WTF? Some nut? How about the original coconut heads that murdered the family in Kansas?

Perry does have a moment or two where he weighs what happened in Kansas.

"Know what I think?" said Perry. "I think there must be something wrong with us. To do what we did."
"Did what?"
"Out there."
"Deal me out, baby," Dick said. "I'm a normal."


Truman Capote had been looking for the right story for an experimental form of writing he'd been thinking about. He wanted to blend fiction and nonfiction and the Clutter murders struck him as the perfect story to launch this new form of writing. I have to admire his fortitude, for a man of his sensibilities not only spending that much time among farmbillies, but having to befriend them as well. It must have been somewhat of a painful experience.

TrumanCapoteClutterHouse
Capote in the Clutter home

Floyd Wells eventually comes forward and tells what he knows about the murders. He had always liked Herb Clutter and felt bad that what he had told, in a moment of prison bonding, had led to such a vicious conclusion. Without his statement I'm pretty sure that Smith and Hickock would have gotten away with the murders. The slender evidence tying them to the murders would have made it almost impossible to prosecute them. They are convicted with the help of their signed confessions, and the punishment is death. As they are being led back to their cells:

Smith says to Hickock, "No chicken-hearted jurors, they!" They both laughed loudly, and a cameraman photographed them. The picture appeared in a Kansas paper above a caption entitled: "The Last Laugh?"
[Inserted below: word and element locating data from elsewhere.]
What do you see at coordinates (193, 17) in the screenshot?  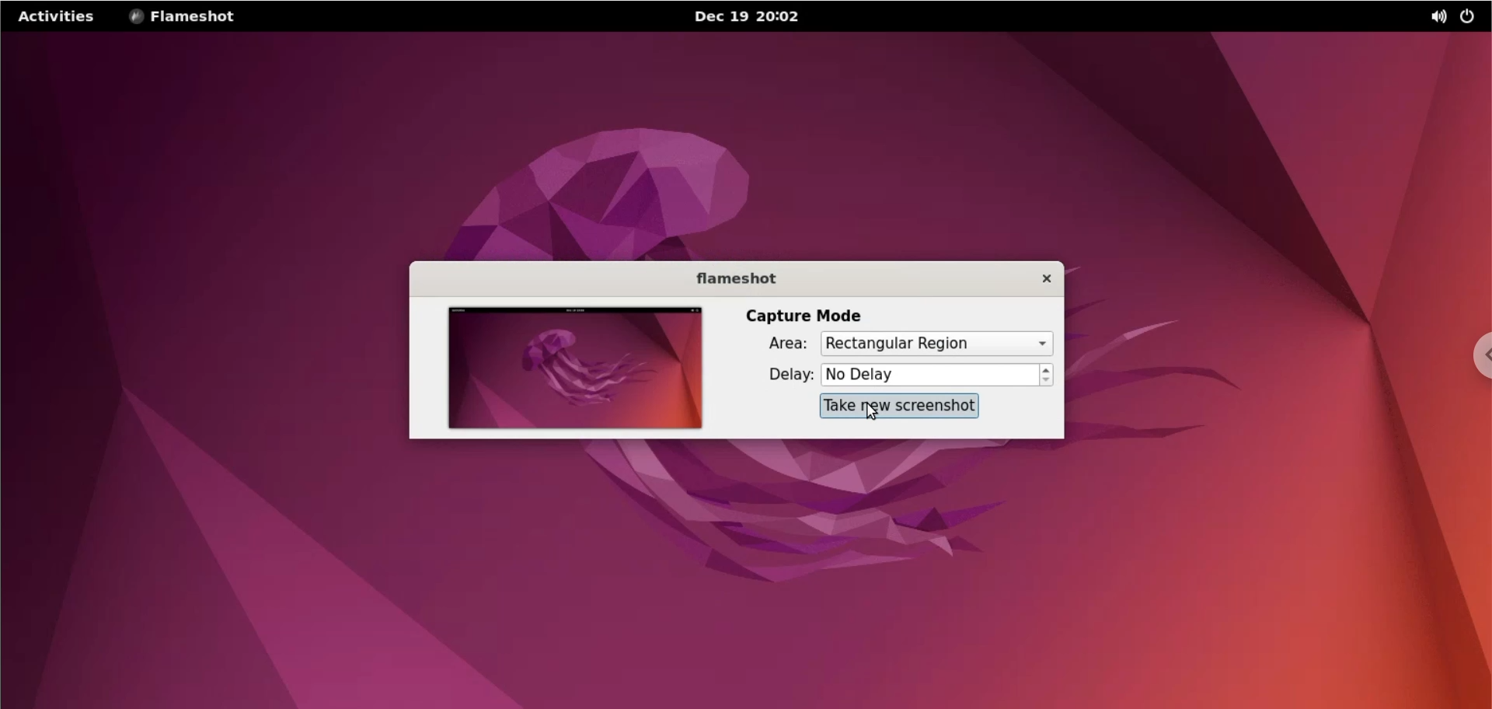 I see `flameshot options` at bounding box center [193, 17].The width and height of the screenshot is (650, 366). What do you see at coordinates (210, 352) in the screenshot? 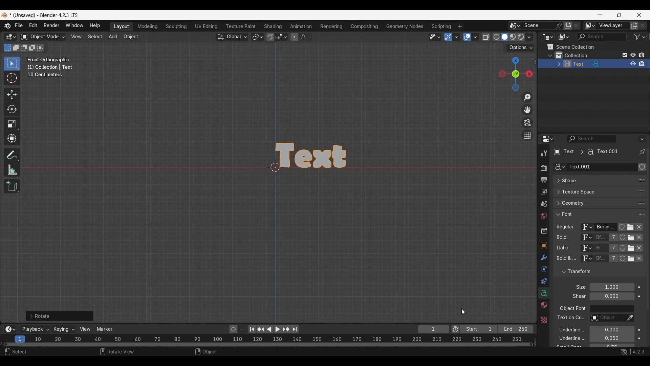
I see `content menu` at bounding box center [210, 352].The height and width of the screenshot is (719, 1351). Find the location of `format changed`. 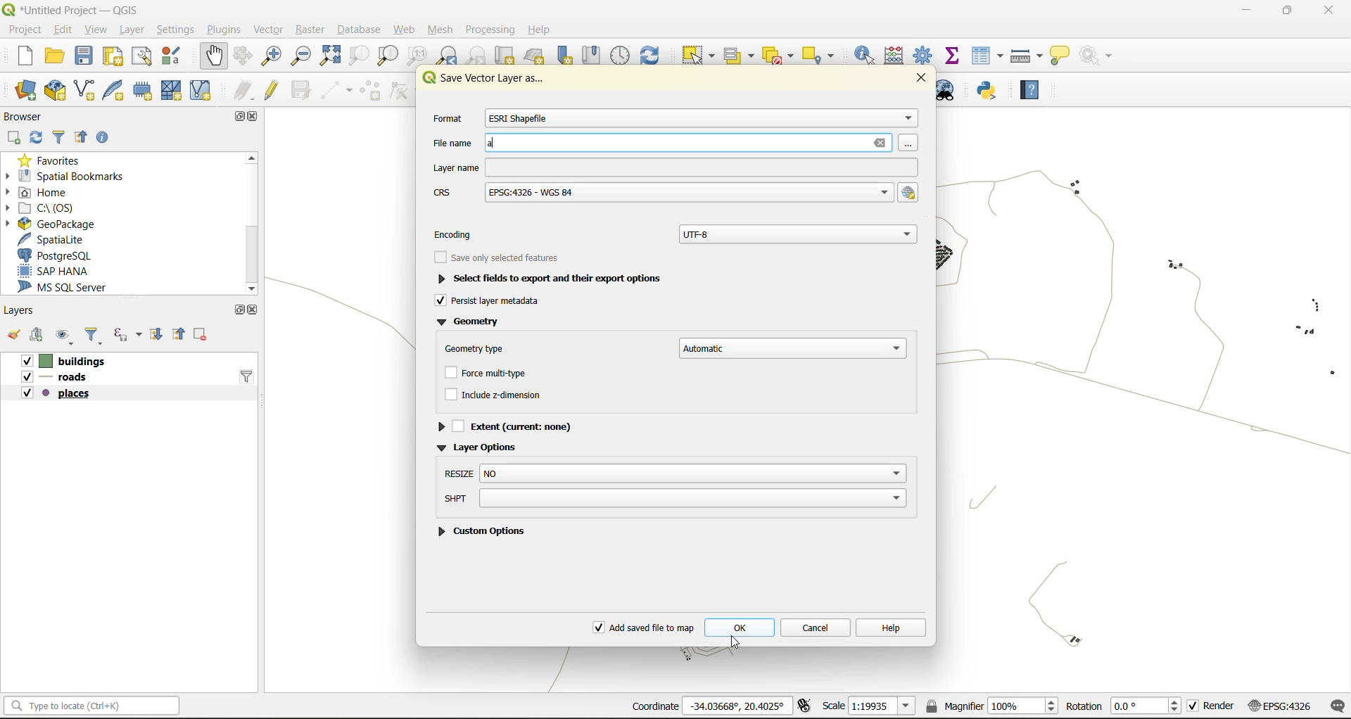

format changed is located at coordinates (521, 118).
This is a beautifully written book. I want to thank Harper Lee for her role in helping Capote bring this book to completion. I'm not sure Capote would have had the perseverance to see it through without her holding his hand. I was long overdue to read this. I'm glad that "On the Southern Literary Trail" selected to read this book. It was the right push to get me passed my own reticence in avoiding this genre. I certainly have a connection to this book and that may have colored my perceptions and certainly may have elevated my rating of the book, but given the historic nature of the book, ushering in a new genre that is still vibrantly alive today; I think most anyone should put this on their reading list.